[Records of documents and screenshots for pointing]
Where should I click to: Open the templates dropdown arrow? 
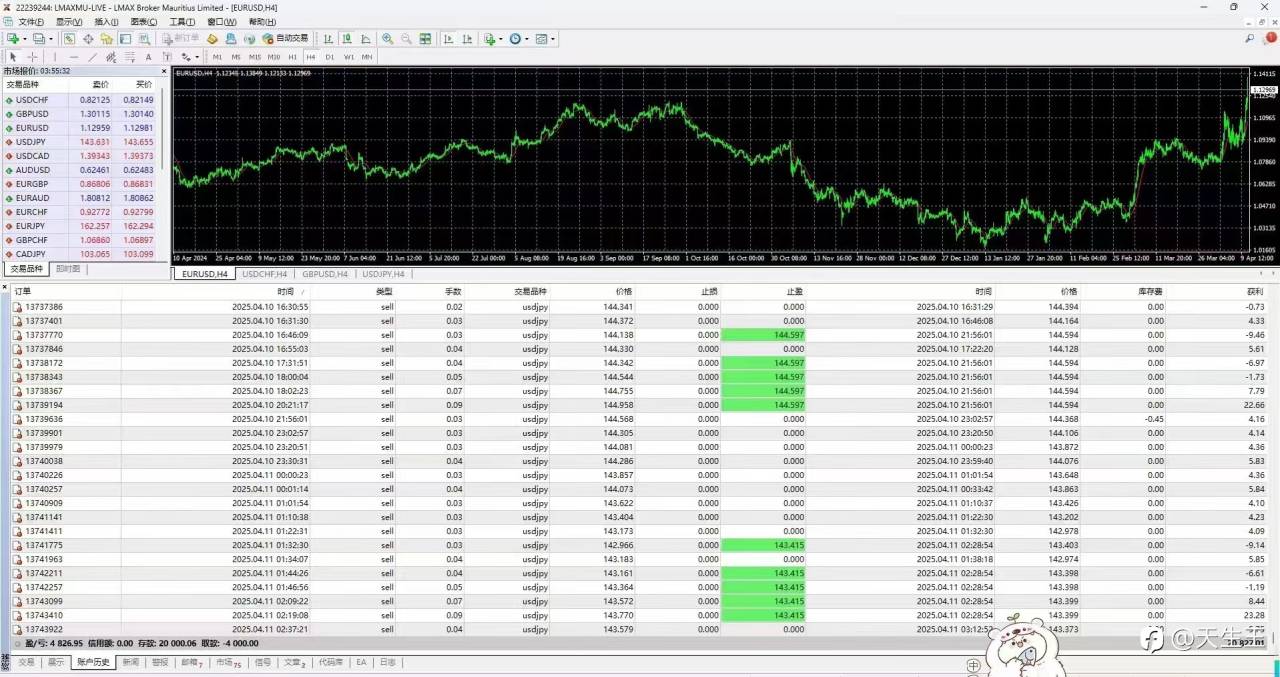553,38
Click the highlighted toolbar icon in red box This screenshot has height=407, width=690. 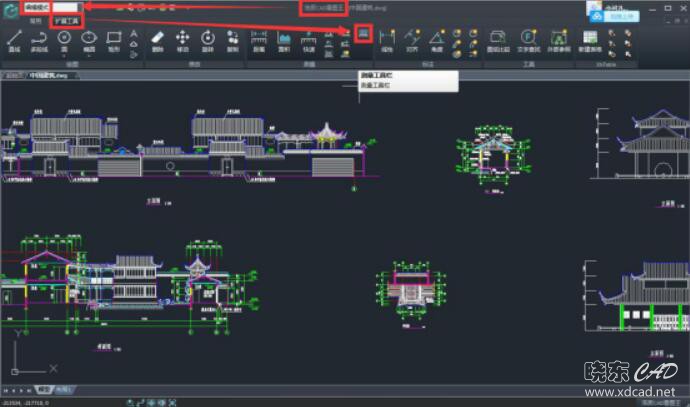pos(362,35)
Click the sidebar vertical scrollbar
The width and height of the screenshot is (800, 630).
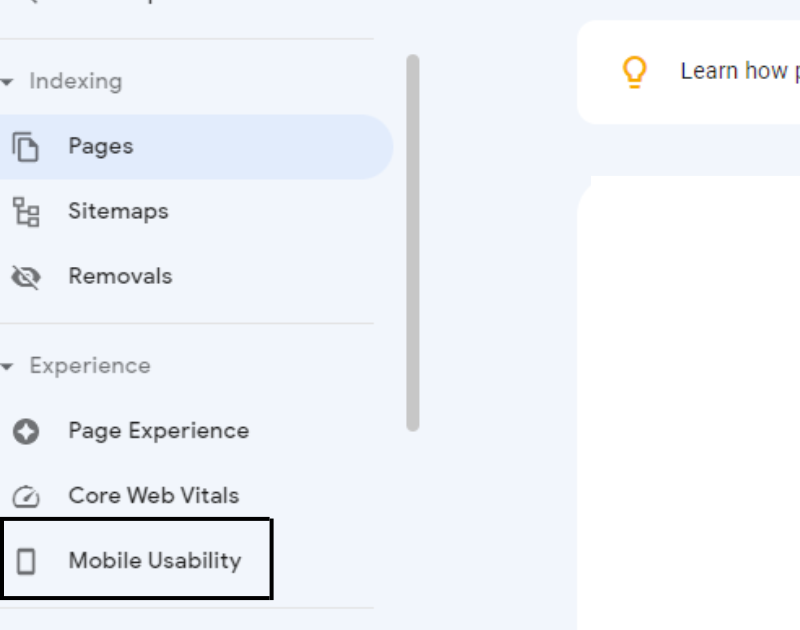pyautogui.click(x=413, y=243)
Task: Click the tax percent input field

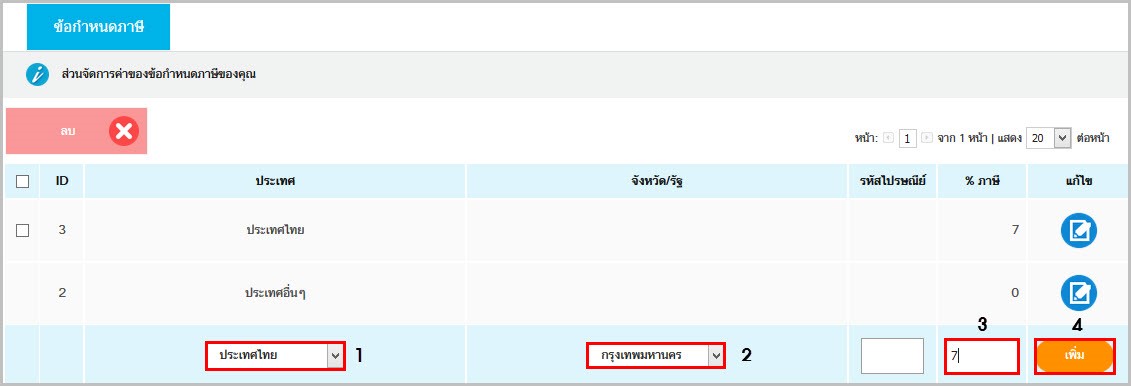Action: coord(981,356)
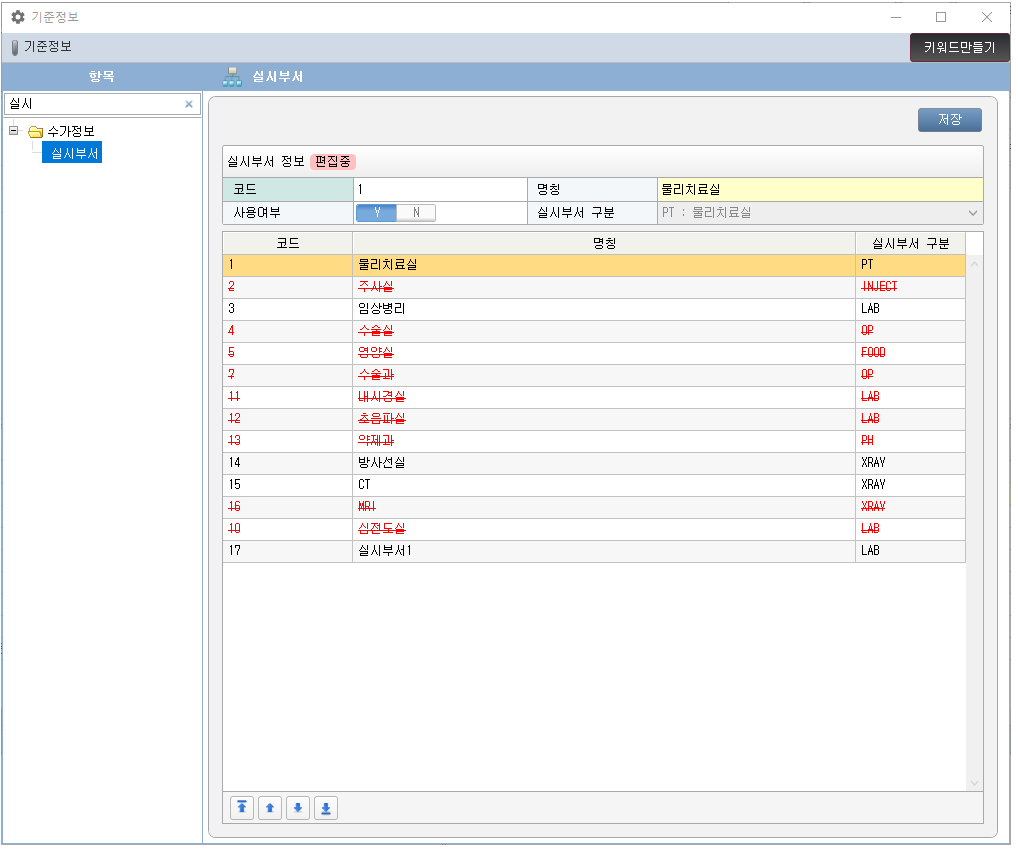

• **What is needed**:
Copy the part of the records that begins with the line containing "Click the sidebar vertical scrollbar" and continues through the end of the records, with both ends included. Leave out the pictures.

• **Solution to this problem**:
Click the sidebar vertical scrollbar
The width and height of the screenshot is (800, 630).
pyautogui.click(x=413, y=243)
Task: Click the tax percent input field

Action: coord(981,356)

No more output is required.